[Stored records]

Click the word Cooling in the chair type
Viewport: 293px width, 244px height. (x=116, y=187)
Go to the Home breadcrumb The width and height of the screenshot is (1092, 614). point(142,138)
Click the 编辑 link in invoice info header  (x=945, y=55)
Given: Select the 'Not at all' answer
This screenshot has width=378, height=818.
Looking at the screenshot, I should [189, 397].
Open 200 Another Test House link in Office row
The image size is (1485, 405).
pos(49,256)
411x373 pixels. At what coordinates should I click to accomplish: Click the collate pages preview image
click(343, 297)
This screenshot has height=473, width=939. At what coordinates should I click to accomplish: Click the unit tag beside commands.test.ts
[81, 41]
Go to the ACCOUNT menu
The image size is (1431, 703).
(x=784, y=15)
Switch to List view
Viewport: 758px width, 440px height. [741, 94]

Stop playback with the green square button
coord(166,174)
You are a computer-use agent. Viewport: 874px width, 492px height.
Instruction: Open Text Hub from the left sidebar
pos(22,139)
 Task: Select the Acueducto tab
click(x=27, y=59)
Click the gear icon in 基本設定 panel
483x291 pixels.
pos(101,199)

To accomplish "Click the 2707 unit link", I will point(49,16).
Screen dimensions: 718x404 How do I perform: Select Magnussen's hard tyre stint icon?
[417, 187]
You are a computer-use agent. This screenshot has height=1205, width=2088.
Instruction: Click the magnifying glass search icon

__TASK INSTRUCTIONS__. Among the lines above, count those that include the word "agent". Give only the result.

__TASK ANSWER__. 2